BooksForKidsBlog

Saturday, December 21, 2019

Hard to Hold: Treasure by Mireille Messier and Irene Luxbacher

A boy follows his sister into the woods on a treasure hunt.

"How will we know when we've found a treasure?" he asks.

"A treasure is shiny and mysterious and precious.

And the best treasures are always hidden," she says.

They ramble along a little stream and the boy finds striped yellow leaf, but when he shows it to his sister, she says its not shiny enough. His acorn is not mysterious enough, and when he captures some floating thistle fluff in the meadow, it doesn't please her.
"It's not precious enough," she declares.

Holding on to his finds, her little brother wonders if he can ever find anything that pleases his sister. He offers his pockets to help carry the treasure home. She simply tells him to to follow her.

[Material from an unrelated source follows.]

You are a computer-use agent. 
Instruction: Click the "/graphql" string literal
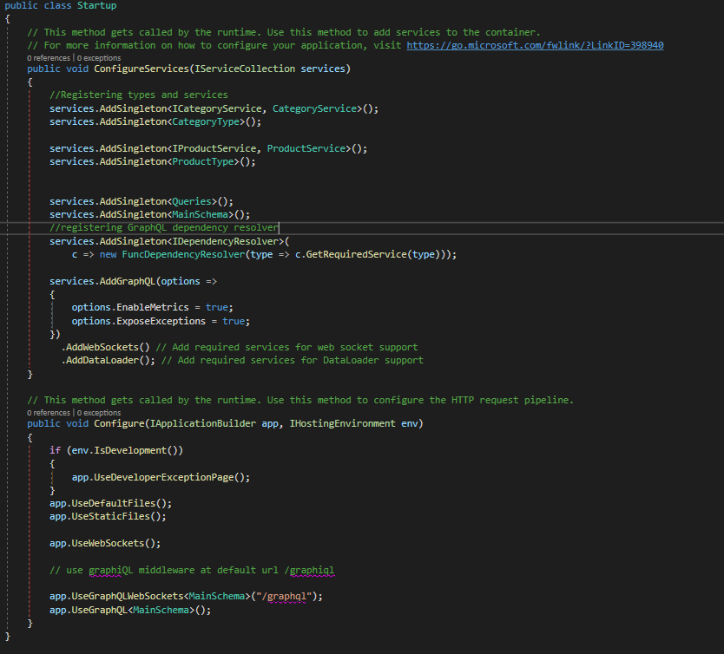293,597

And at last she leads him along the stream and through birches and evergreens until they find--
the waterfall.
"That's our treasure."

In quiet happiness, brother and sister sit by the pool below the falls together, and they know that finding it together is the treasure, even if they can't take it home in their pockets, in Mereille Messier and Irene Luxbacher's Treasure (Orca Book Publishers, 2019).

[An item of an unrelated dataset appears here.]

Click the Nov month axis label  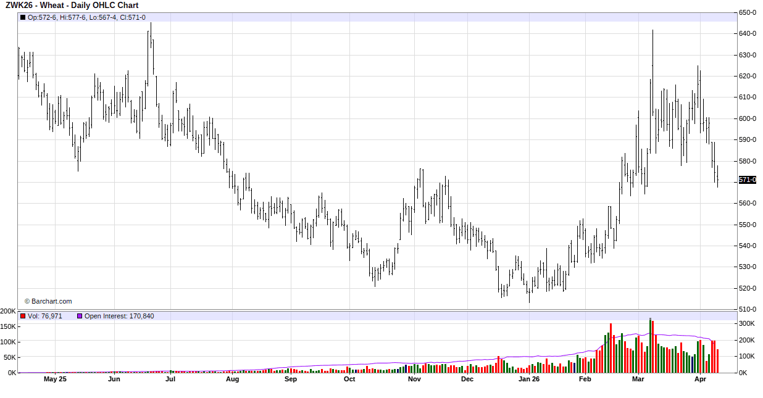coord(414,379)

The real treasure is, of course, not something that can be held in the hand, but the experience of beauty the two share. As the little brother sets his found leaf, acorn, and seed pod fluff adrift in the stream, this lovely and simple story reveals the truth that, more than objects, shared experiences can be the best treasures of all. Lovely muted colors and gauzy illustrations seamlessly add depth to this story. Says Kirkus in a starred review, "A gentle exploration, using a child's words and told at a child's pace, of a marvelous world."